I can't think of any problematic scenarios (though things might get interesting
with .hgtags, since every head is consulted).  The eol extension explicitly
disables handling these files, and that seems reasonable here too.
Yuya Nishihara - Jan. 15, 2018, 12:56 p.m.
On Sat, 13 Jan 2018 23:26:01 -0500, Matt Harbison wrote:
> # HG changeset patch
> # User Matt Harbison <matt_harbison@yahoo.com>
> # Date 1515892034 18000
> #      Sat Jan 13 20:07:14 2018 -0500
> # Node ID 12187caa0688c05c7399f4a08df95f5b0630fa04
> # Parent  c780e0649e4152180e892418f9879b82e51542c3
> lfs: always exclude '.hg*' text files
> 
> I can't think of any problematic scenarios (though things might get interesting
> with .hgtags, since every head is consulted).  The eol extension explicitly
> disables handling these files, and that seems reasonable here too.
> 
> diff --git a/hgext/lfs/wrapper.py b/hgext/lfs/wrapper.py
> --- a/hgext/lfs/wrapper.py
> +++ b/hgext/lfs/wrapper.py
> @@ -130,7 +130,9 @@
>          textlen -= offset
>  
>      lfstrack = self.opener.options['lfstrack']
> -    if lfstrack(self.filename, textlen):
> +
> +    # Always exclude hg owned files
> +    if not self.filename.startswith('.hg') and lfstrack(self.filename, textlen):

Seems fine. Queued, thanks.

CC-ed Jun since I'm not pretty sure if this is considered a nice feature.
Jun Wu - Jan. 20, 2018, 7:43 a.m.
Excerpts from Yuya Nishihara's message of 2018-01-15 21:56:49 +0900:
> Seems fine. Queued, thanks.
> 
> CC-ed Jun since I'm not pretty sure if this is considered a nice feature.

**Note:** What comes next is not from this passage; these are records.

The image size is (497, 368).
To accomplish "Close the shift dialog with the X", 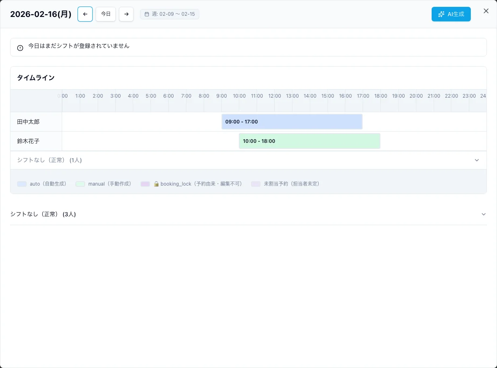I will pyautogui.click(x=486, y=11).
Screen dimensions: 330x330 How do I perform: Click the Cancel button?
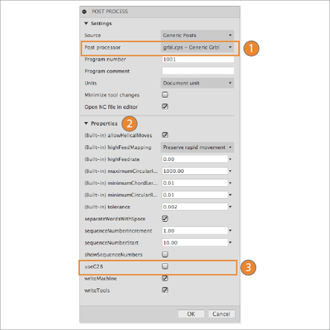click(221, 314)
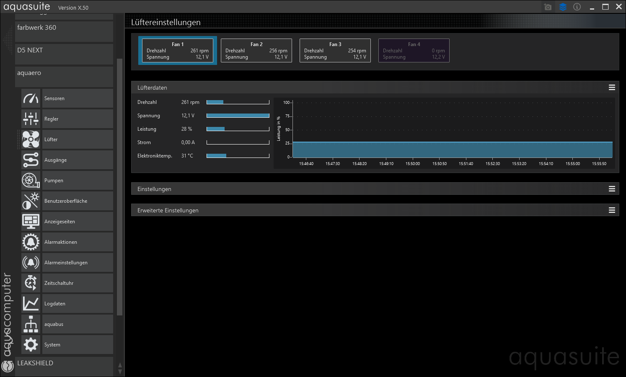Image resolution: width=626 pixels, height=377 pixels.
Task: Open the farbwerk 360 device entry
Action: click(64, 31)
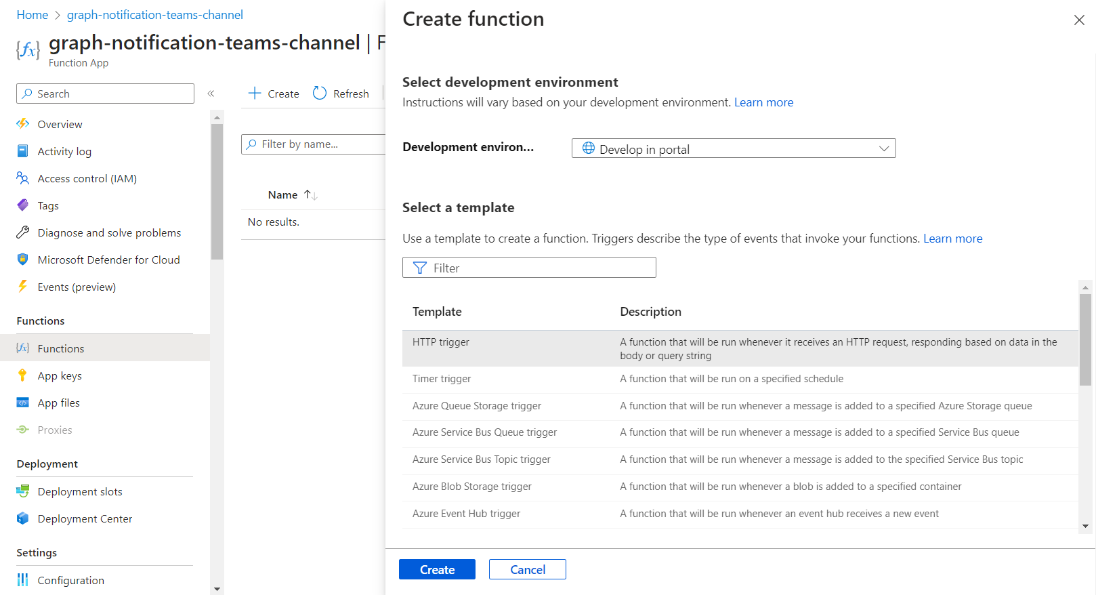Click the Deployment Center cube icon
Screen dimensions: 1096x595
23,518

It is considered as a nice feature. For example:

  - If the LFS server hostname expires, it's possible to "revive" dead links
    without rewriting hashes.
  - It's possible to convert old normal large files to LFS, to save server's
    disk space, without triggering integrity check errors client-side.

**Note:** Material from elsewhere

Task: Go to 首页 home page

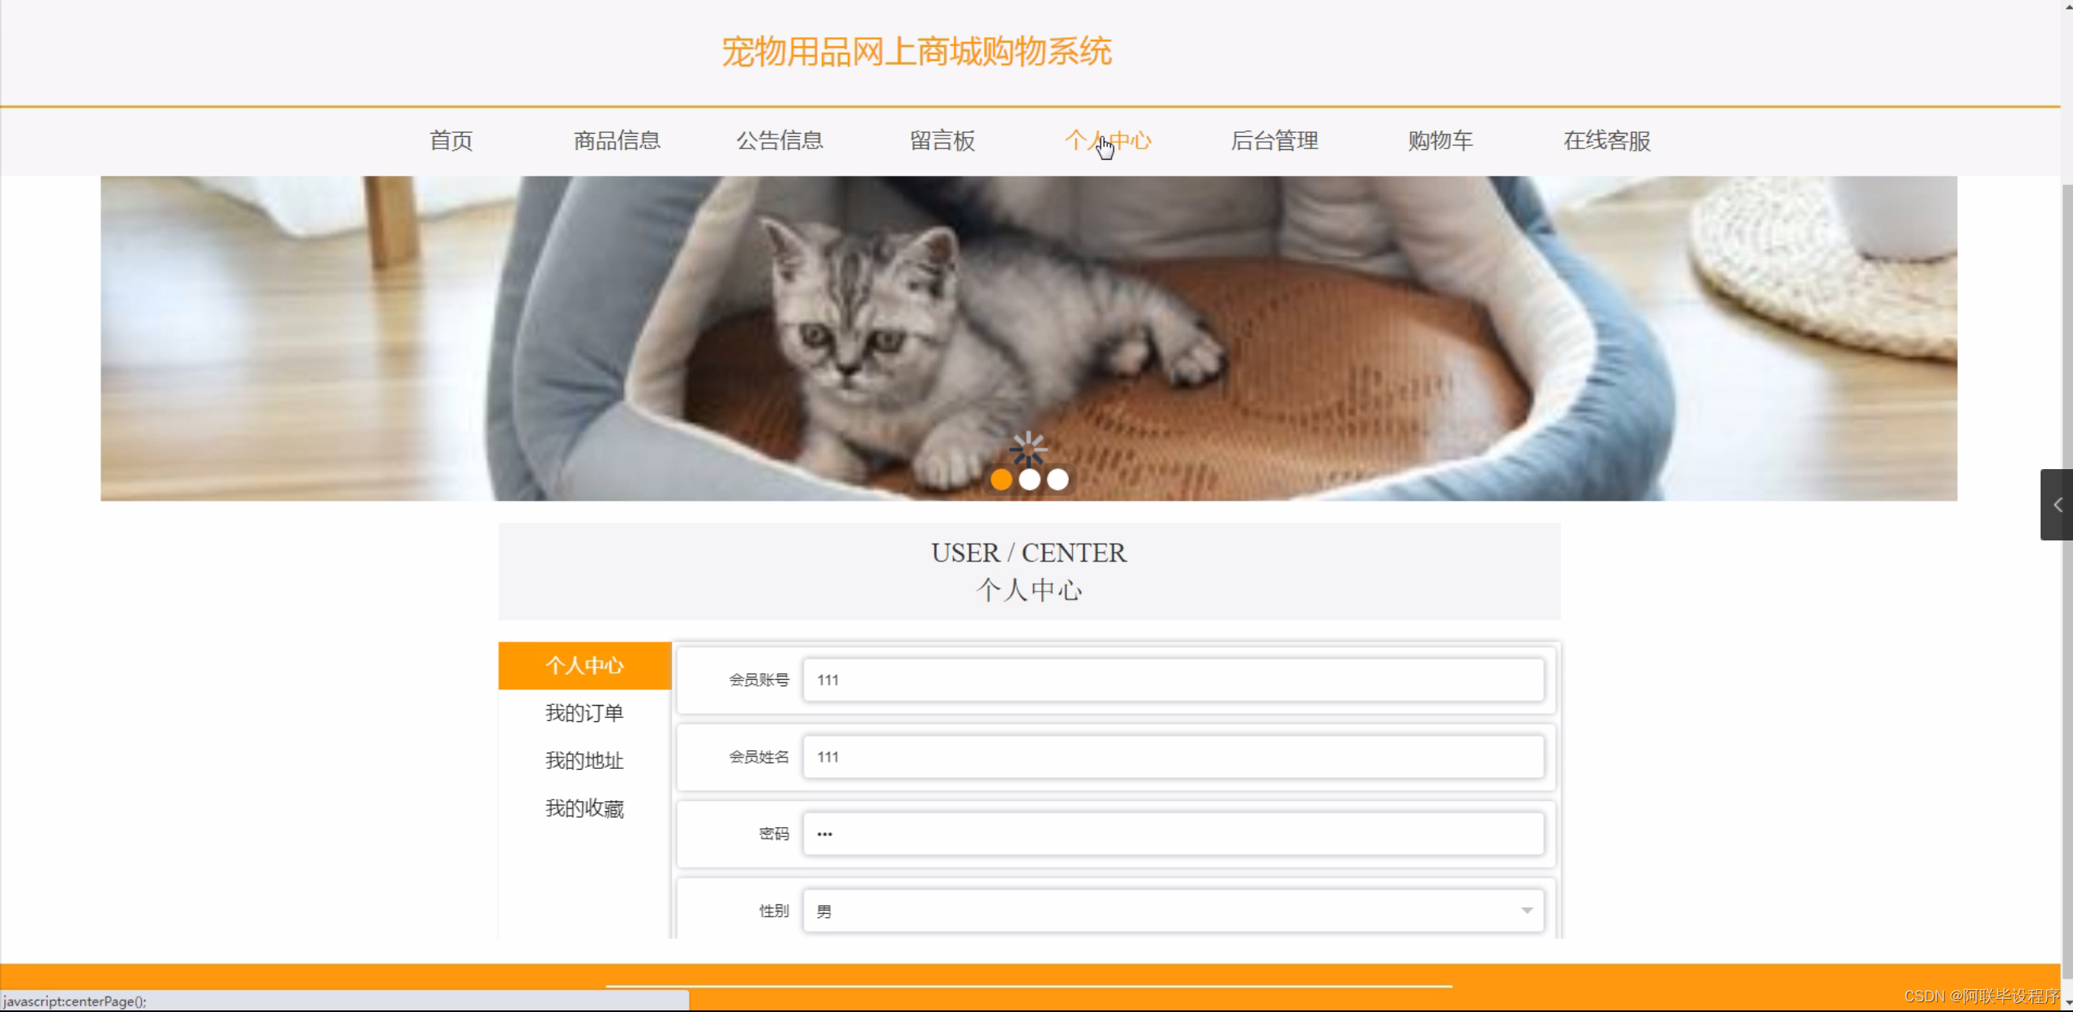Action: point(451,141)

IIRC, mpm said lfs has a better design than largefiles. I *guess* the hash
preserving behavior is one of the things that make it better.
Augie Fackler - Jan. 22, 2018, 8:12 p.m.
> On Jan 20, 2018, at 02:43, Jun Wu <quark@fb.com> wrote:
> 
> Excerpts from Yuya Nishihara's message of 2018-01-15 21:56:49 +0900:
>> Seems fine. Queued, thanks.
>> 
>> CC-ed Jun since I'm not pretty sure if this is considered a nice feature.
> 
> It is considered as a nice feature. For example:
> 
>  - If the LFS server hostname expires, it's possible to "revive" dead links
>    without rewriting hashes.
>  - It's possible to convert old normal large files to LFS, to save server's
>    disk space, without triggering integrity check errors client-side.
> 
> IIRC, mpm said lfs has a better design than largefiles. I *guess* the hash
> preserving behavior is one of the things that make it better.

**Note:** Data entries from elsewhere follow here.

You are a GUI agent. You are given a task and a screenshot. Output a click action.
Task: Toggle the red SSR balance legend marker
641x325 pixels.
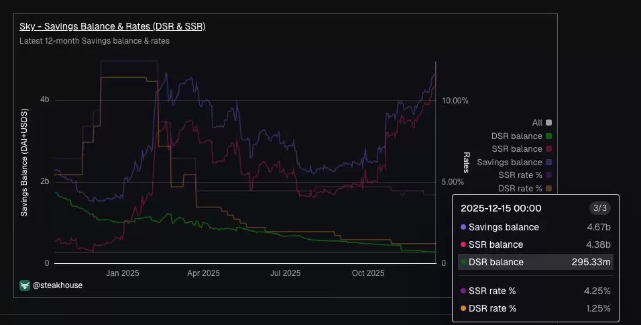pos(549,149)
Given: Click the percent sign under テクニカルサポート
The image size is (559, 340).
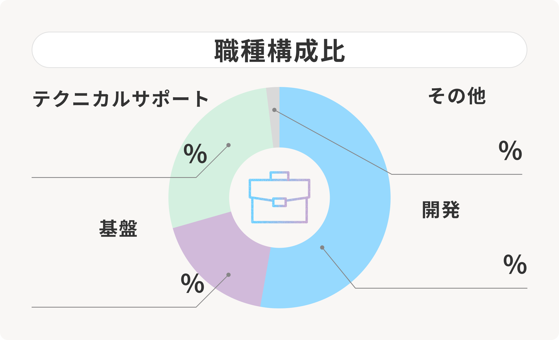Looking at the screenshot, I should (195, 154).
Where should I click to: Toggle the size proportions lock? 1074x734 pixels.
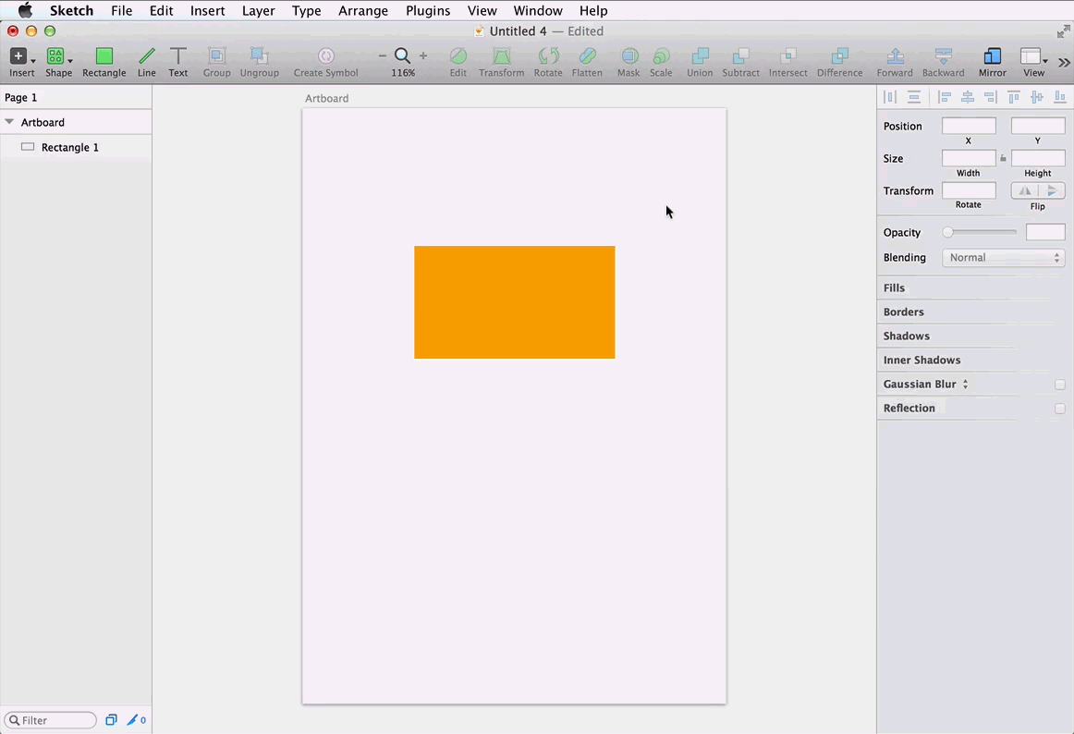click(1003, 159)
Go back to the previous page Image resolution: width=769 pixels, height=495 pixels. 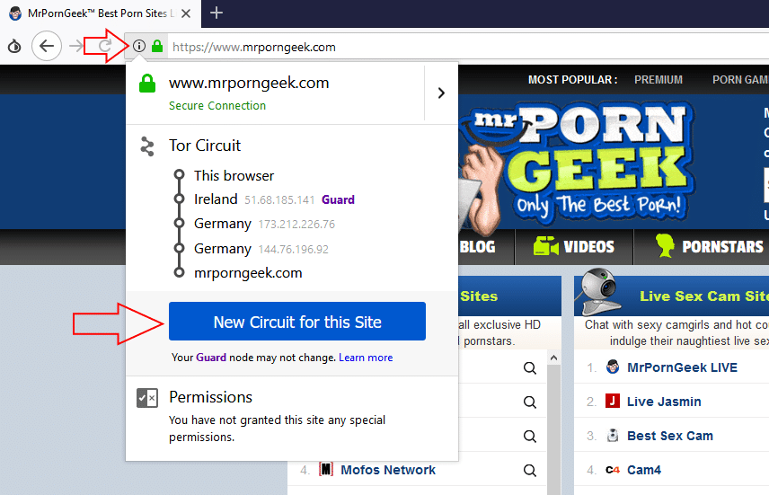(x=48, y=47)
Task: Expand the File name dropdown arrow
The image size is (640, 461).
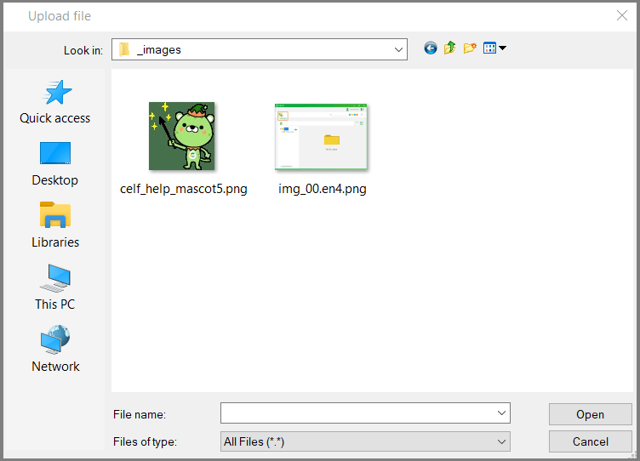Action: [x=500, y=413]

IMO that's a killer feature compared to largefiles.

> 
> _______________________________________________
> Mercurial-devel mailing list
> Mercurial-devel@mercurial-scm.org
> https://www.mercurial-scm.org/mailman/listinfo/mercurial-devel
Yuya Nishihara - Jan. 23, 2018, 12:07 p.m.
On Mon, 22 Jan 2018 15:12:57 -0500, Augie Fackler wrote:
> > On Jan 20, 2018, at 02:43, Jun Wu <quark@fb.com> wrote:
> > Excerpts from Yuya Nishihara's message of 2018-01-15 21:56:49 +0900:
> >> Seems fine. Queued, thanks.
> >> 
> >> CC-ed Jun since I'm not pretty sure if this is considered a nice feature.
> > 
> > It is considered as a nice feature. For example:
> > 
> >  - If the LFS server hostname expires, it's possible to "revive" dead links
> >    without rewriting hashes.
> >  - It's possible to convert old normal large files to LFS, to save server's
> >    disk space, without triggering integrity check errors client-side.
> > 
> > IIRC, mpm said lfs has a better design than largefiles. I *guess* the hash
> > preserving behavior is one of the things that make it better.
> 
> IMO that's a killer feature compared to largefiles.

Absolutely yes.

My original question was whether it makes sense to forcibly exclude .hg* files
(e.g. .hgtags) from lfs. That seems totally fine, but fewer "if"s might be
better on the other hand.
Jun Wu - Jan. 23, 2018, 5:50 p.m.
Excerpts from Yuya Nishihara's message of 2018-01-23 21:07:47 +0900:
> My original question was whether it makes sense to forcibly exclude .hg*
> files (e.g. .hgtags) from lfs. That seems totally fine, but fewer "if"s
> might be better on the other hand.

I see. In theory .hgtags do not need to be treated specially - it should
work even if it's LFS. I also like less "if"s and more flexible for power
users. Given the fact that the filter language is expressive enough to
exclude .hgtags. I personally think documentation would be enough, i.e.
say something like "you might want to exclude .hgtags in lfs.track".
Matt Harbison - Jan. 24, 2018, 1:57 a.m.
On Tue, 23 Jan 2018 12:50:22 -0500, Jun Wu <quark@fb.com> wrote:

> Excerpts from Yuya Nishihara's message of 2018-01-23 21:07:47 +0900:
>> My original question was whether it makes sense to forcibly exclude .hg*
>> files (e.g. .hgtags) from lfs. That seems totally fine, but fewer "if"s
>> might be better on the other hand.
>
> I see. In theory .hgtags do not need to be treated specially - it should
> work even if it's LFS. I also like less "if"s and more flexible for power
> users. Given the fact that the filter language is expressive enough to
> exclude .hgtags. I personally think documentation would be enough, i.e.
> say something like "you might want to exclude .hgtags in lfs.track".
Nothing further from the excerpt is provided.